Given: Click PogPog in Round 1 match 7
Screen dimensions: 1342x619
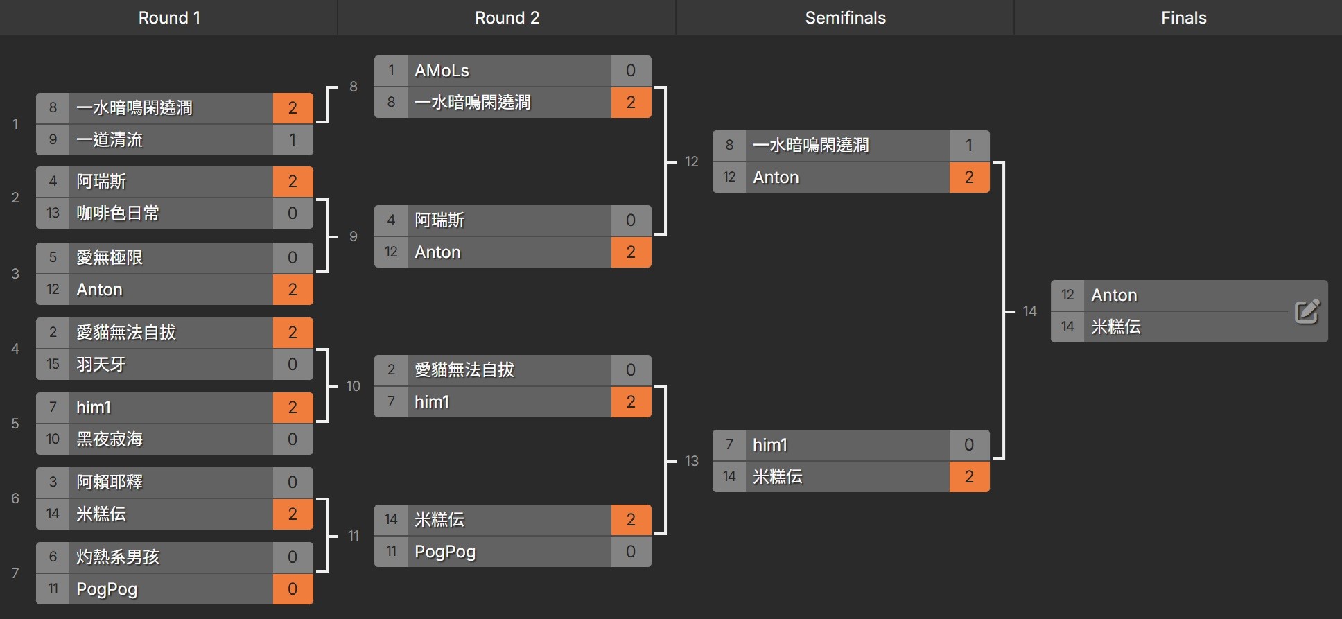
==*==
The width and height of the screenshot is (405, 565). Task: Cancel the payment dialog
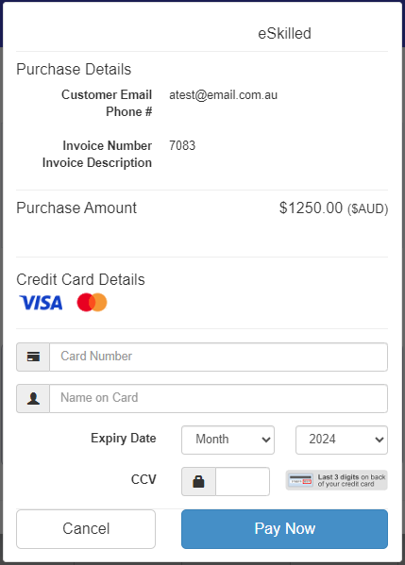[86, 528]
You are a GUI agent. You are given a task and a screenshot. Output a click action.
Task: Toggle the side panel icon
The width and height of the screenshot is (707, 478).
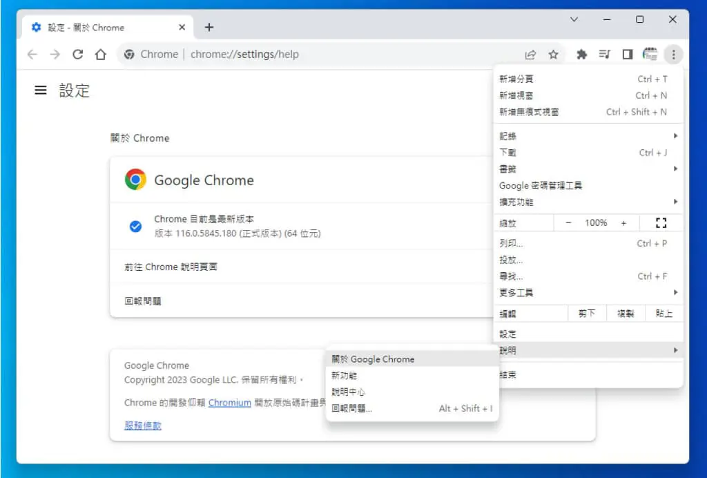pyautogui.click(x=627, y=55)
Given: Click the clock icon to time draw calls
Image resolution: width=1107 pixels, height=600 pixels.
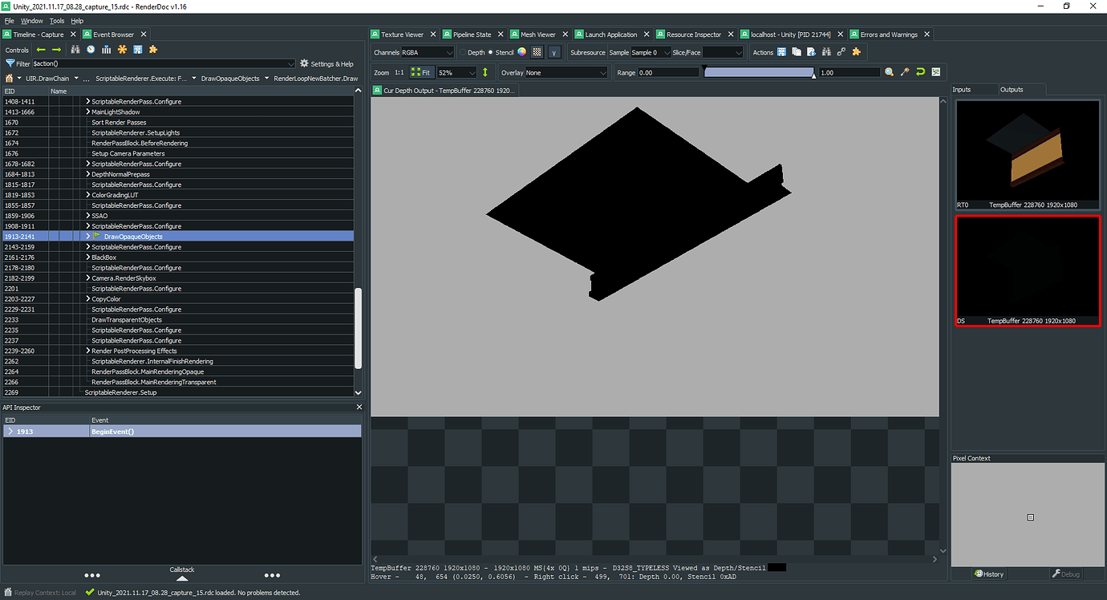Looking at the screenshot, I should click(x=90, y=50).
==*==
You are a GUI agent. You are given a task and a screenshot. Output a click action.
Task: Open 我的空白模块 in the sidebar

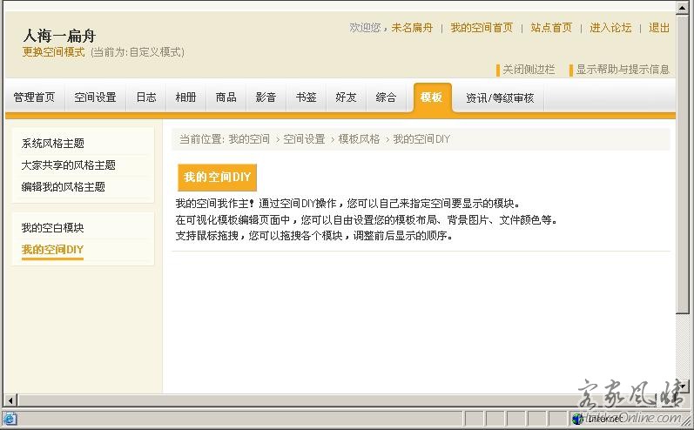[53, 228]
==*==
> _Task requirements_: From the line that has "Given: Click PogPog in Round 1 match 7" through the line that has "Screen dimensions: 1342x619", copy every line exactly as it appears above, and leave out all others.

> _Exercise result_:
Given: Click PogPog in Round 1 match 7
Screen dimensions: 1342x619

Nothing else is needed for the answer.